Taiwan should destroy chip infrastructure if China invades
NEW YORK -- In the most-downloaded paper published by the U.S. Army War College in 2021, two American scholars propose a Taiwan deterrence strategy to render the island so "unwantable" that it would make no logical sense for China to seize it by force.
One key recommendation is for the U.S. and Taiwan to threaten to destroy facilities of Taiwan Semiconductor Manufacturing Co. -- the world's most important chipmaker and China's most important supplier -- if Beijing invades.
Samsung, based in U.S. ally South Korea, would be the only alternative for cutting-edge designs. If TSMC went offline, "China's high-tech industries would be immobilized at precisely the same time the nation was embroiled in a massive war effort," the authors note. "Even when the formal war ended, the economic costs would persist for years," the paper suggests, adding that such a scenario could hurt the legitimacy of the Chinese Communist Party.
The challenge, the authors argue, is to make such a threat credible. "An automatic mechanism might be designed, which would be triggered once an invasion was confirmed," they write.
"Despite a huge Chinese effort for a 'Made in China' chip industry, only 6% of semiconductors used in China were produced domestically in 2020," the paper notes.
"Broken Nest: Deterring China from Invading Taiwan" was written by Jared McKinney, chair of the Department of Strategy and Security Studies at the eSchool of Graduate Professional Military Education, Air University, and Peter Harris, associate professor of political science at Colorado State University. The views do not necessarily represent those of Air University or the U.S. Air Force, McKinney said.

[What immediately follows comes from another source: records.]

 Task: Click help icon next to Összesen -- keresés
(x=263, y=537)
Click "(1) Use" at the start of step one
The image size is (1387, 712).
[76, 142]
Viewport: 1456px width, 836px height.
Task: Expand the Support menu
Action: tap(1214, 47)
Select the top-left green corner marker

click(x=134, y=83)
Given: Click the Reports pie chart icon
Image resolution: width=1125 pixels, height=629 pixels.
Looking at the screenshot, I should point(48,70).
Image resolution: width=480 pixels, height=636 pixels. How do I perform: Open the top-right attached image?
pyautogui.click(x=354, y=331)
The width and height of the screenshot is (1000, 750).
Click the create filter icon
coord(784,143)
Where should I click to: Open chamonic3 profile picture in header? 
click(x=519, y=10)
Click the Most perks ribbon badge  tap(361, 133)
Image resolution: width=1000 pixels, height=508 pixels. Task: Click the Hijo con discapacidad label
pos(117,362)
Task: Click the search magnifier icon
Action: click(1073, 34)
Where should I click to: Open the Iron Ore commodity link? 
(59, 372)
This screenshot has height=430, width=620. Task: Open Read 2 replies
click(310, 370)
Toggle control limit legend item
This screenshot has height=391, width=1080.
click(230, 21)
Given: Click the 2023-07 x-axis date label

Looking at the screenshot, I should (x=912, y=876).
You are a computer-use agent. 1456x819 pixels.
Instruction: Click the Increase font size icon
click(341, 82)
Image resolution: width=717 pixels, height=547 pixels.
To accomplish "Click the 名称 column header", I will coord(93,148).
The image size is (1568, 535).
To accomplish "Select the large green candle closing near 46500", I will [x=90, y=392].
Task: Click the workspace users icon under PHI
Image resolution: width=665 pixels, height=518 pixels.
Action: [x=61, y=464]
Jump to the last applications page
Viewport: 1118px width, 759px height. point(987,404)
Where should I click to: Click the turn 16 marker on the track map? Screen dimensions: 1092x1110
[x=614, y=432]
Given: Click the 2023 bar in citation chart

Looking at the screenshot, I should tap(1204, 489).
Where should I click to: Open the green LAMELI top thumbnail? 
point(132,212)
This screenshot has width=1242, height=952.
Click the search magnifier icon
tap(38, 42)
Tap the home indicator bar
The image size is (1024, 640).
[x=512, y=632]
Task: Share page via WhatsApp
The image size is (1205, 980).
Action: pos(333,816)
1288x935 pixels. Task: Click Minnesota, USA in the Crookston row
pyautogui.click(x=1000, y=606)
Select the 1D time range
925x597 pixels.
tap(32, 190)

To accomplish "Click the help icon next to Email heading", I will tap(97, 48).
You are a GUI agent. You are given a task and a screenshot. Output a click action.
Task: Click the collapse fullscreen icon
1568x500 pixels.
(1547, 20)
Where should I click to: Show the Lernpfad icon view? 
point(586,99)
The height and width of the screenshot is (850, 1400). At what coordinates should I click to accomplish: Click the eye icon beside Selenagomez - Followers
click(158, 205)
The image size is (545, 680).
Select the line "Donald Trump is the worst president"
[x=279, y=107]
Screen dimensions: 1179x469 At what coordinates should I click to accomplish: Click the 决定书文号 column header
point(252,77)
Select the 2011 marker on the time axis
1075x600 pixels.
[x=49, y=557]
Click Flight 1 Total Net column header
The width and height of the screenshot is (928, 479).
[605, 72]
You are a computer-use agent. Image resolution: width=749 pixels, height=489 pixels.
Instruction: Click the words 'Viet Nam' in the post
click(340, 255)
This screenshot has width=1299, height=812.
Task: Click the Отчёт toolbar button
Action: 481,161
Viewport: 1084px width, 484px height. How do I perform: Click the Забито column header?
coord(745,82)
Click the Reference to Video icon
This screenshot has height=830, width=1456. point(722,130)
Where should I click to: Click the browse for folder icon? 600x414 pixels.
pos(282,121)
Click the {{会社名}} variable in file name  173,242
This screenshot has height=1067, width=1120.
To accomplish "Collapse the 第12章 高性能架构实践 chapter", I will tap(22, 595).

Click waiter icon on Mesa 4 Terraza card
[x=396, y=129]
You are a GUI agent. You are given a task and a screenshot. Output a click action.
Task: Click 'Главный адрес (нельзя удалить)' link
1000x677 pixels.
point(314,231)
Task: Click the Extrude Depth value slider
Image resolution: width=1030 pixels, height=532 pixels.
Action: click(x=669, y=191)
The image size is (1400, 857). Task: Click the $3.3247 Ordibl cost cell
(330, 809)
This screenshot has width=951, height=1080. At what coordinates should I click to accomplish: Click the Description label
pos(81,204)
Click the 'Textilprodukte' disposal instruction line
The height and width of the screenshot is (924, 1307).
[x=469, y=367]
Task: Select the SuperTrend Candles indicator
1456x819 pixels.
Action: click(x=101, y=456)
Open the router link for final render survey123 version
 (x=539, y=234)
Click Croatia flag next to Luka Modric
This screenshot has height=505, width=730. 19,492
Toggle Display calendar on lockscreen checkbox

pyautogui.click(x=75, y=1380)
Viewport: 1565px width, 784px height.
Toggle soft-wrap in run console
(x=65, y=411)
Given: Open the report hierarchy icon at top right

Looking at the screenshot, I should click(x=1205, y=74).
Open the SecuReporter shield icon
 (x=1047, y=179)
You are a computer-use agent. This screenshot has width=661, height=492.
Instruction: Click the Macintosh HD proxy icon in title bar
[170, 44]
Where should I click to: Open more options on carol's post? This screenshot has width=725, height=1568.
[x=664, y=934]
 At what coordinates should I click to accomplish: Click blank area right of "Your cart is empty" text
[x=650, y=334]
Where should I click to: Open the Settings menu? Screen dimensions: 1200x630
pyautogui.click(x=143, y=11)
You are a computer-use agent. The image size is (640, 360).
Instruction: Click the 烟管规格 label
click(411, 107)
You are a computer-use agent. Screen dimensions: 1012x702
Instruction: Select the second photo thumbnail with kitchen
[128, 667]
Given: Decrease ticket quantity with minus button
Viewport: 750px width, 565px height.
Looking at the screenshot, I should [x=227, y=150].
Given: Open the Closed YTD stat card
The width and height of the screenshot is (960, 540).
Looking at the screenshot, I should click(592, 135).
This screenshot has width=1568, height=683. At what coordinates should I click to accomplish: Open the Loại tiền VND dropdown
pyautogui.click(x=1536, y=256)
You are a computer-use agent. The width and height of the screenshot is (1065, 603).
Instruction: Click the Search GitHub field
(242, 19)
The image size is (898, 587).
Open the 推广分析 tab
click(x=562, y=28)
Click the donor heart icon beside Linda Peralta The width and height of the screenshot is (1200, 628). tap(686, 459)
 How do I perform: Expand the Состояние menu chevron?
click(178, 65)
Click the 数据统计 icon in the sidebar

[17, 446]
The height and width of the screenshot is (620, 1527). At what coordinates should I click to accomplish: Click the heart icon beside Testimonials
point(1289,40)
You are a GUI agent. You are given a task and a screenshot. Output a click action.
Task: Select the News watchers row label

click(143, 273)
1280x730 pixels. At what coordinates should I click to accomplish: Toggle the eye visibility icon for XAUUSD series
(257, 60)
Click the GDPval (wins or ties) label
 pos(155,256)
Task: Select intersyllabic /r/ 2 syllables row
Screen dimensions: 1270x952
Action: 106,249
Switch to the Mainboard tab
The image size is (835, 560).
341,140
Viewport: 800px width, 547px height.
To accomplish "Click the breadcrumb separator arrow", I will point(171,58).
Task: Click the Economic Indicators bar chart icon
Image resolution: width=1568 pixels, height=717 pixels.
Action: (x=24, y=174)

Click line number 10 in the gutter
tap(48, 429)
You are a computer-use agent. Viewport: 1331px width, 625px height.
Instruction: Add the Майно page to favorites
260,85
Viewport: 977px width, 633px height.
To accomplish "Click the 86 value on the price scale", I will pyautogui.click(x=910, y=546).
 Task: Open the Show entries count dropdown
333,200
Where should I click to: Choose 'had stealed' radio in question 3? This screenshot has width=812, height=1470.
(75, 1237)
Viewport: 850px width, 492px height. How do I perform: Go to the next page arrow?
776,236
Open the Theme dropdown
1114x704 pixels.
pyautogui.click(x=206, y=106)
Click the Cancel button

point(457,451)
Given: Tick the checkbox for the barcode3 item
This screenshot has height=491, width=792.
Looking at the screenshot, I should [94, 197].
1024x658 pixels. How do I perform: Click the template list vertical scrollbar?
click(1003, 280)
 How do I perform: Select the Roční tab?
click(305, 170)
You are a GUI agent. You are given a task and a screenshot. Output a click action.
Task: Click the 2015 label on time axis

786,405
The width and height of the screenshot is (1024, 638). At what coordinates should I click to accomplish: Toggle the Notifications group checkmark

China has responded strongly to the report. On Dec. 23, the website of the Chinese State Council's Taiwan Affairs Office posted an article noting that "the mainland's pursuit of cross-strait reunification is definitely not for TSMC."
The controversial approach stems from an acknowledgement that traditional deterrence strategies -- such as forward-deploying American warships in Taiwan's vicinity -- may not be enough to discourage Beijing from taking action in the Taiwan Strait.
The People's Liberation Army's goal for a successful invasion is 14 hours, a Chinese analyst with connections in the PLA Navy told the authors, while the PLA projects the U.S. and Japan to need 24 hours to respond.
"If this scenario is close to being accurate, China's government might well be inclined to attempt a fait accompli as soon as it is confident in its relative capabilities," McKinney and Harris write.
While ensuring that key chip-producing facilities do not fall into Beijing's hands, the U.S. and allies could also form contingency plans to quickly evacuate highly skilled Taiwanese working in this sector and give them refuge, the paper proposes.
The authors acknowledge that this "scorched-earth" strategy will be unappealing to the Taiwanese. But the costs "will be far less devastating to the people of Taiwan than the U.S. threat of great power war, which would see massive and prolonged fighting in, above, and beside Taiwan," they continue.
McKinney told Nikkei Asia that the plan brings the economic instrument of power into the deterrence argument and that it offers "an alternative to fighting a great power war at a location 5,000 miles west of Hawaii, a prohibitively difficult proposition."
Harris said: "If the U.S. and Taiwan wish to deter China from invading, then they should look for means of doing so that do not rely on the threat of U.S. military reprisals. Relying exclusively on military threats is becoming less credible and thus more dangerous."
Meanwhile, the paper proposes making efforts to convince Beijing of the "considerable advantages" to maintaining the status quo.
"Washington must restate in unambiguous terms the status of Taiwan is undetermined, that the United States has no plans to support independent statehood for Taiwan, and it will not seek to shift the status quo using gray-zone tactics that violate the spirit of Sino-American rapprochement," the authors write.